===== THE DATA

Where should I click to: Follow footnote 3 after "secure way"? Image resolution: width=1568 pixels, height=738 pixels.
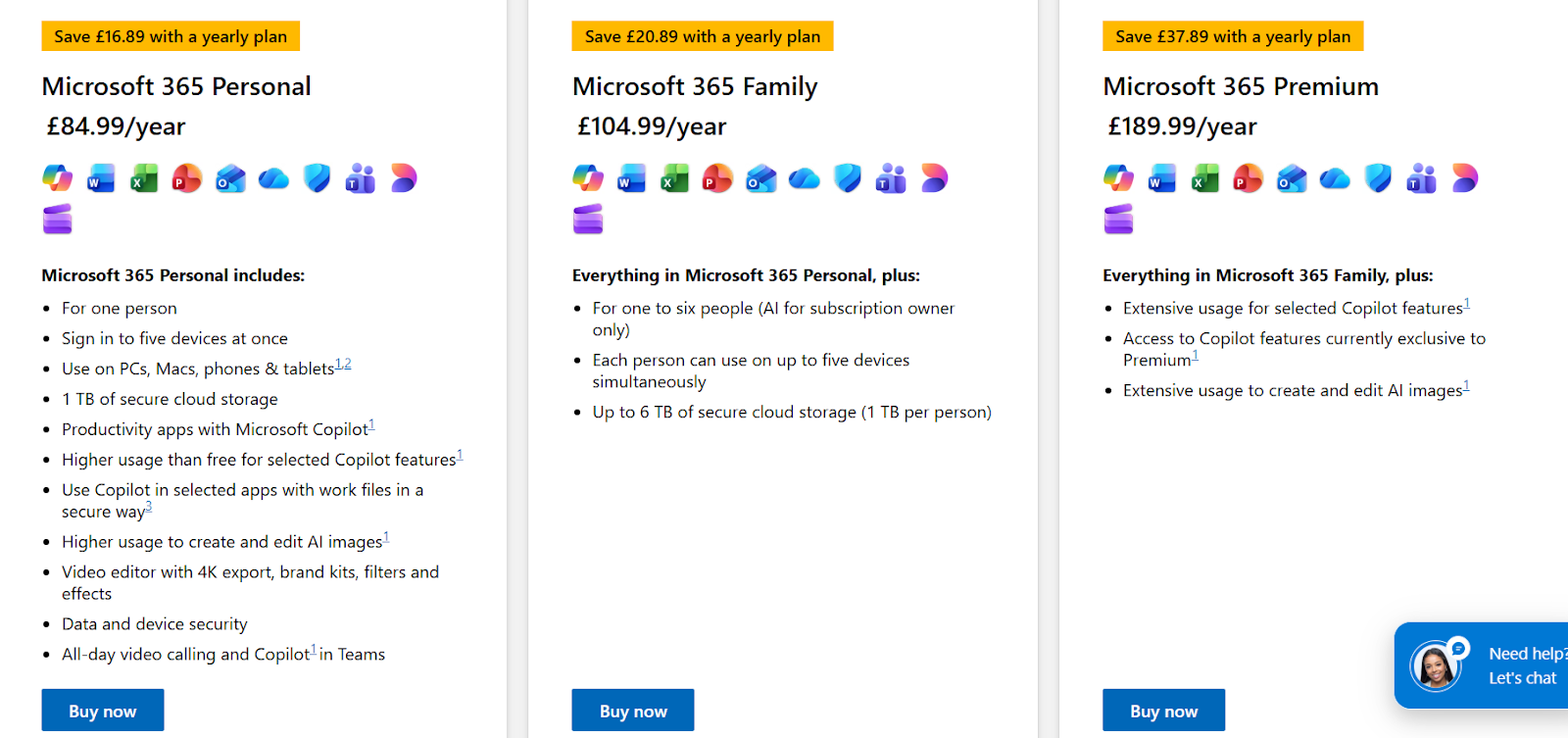(x=149, y=508)
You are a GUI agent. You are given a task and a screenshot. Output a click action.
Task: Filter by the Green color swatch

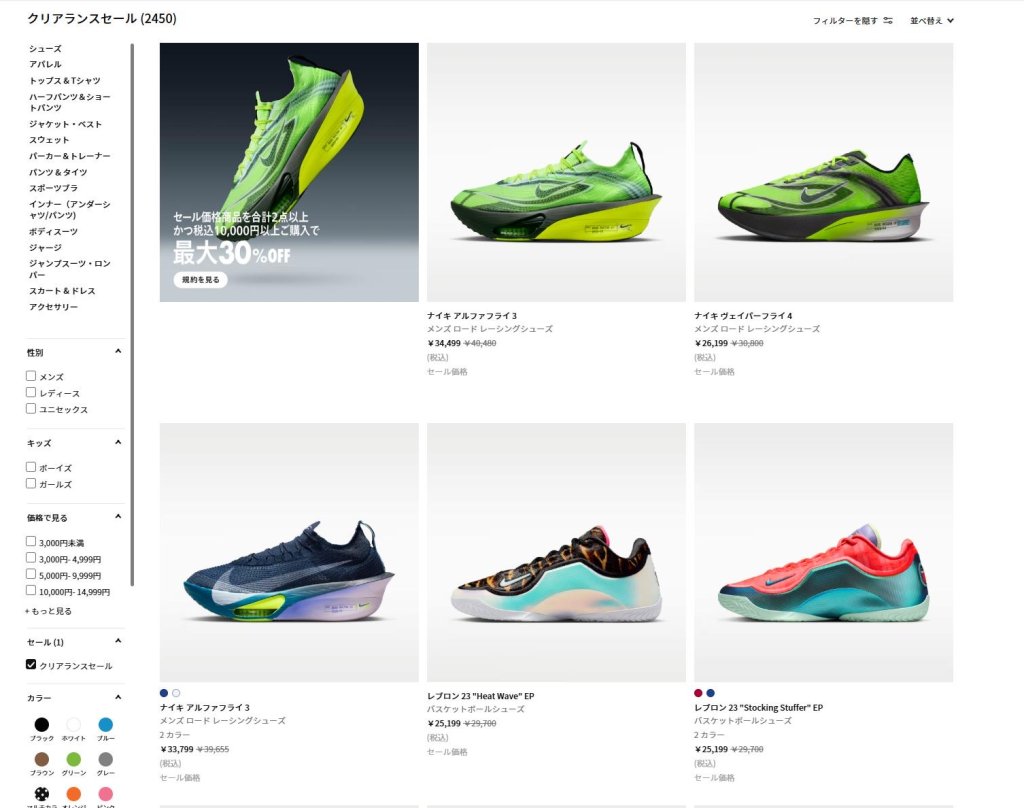pos(73,759)
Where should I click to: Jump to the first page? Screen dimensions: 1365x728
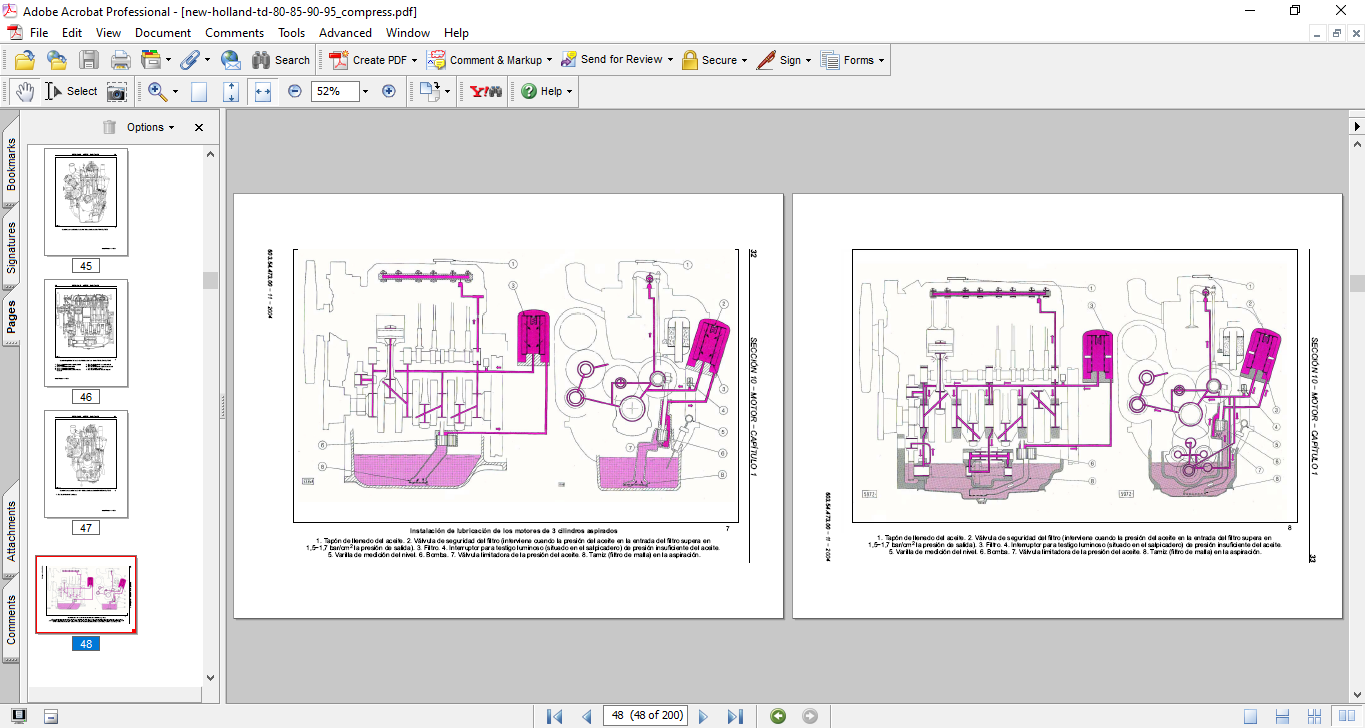tap(554, 716)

==========

EXERCISE INSTRUCTIONS:
Print all of the material exactly. Omit pictures.

TASK RESPONSE:
Where should I click to: Follow footnote 3 after "secure way"? Image resolution: width=1568 pixels, height=738 pixels.
(x=149, y=508)
You are a GUI agent. You are given a task and a screenshot. Output a click action.
Task: Filter by the Green color swatch

pos(73,759)
Where should I click to: Jump to the first page? Screen dimensions: 1365x728
tap(554, 716)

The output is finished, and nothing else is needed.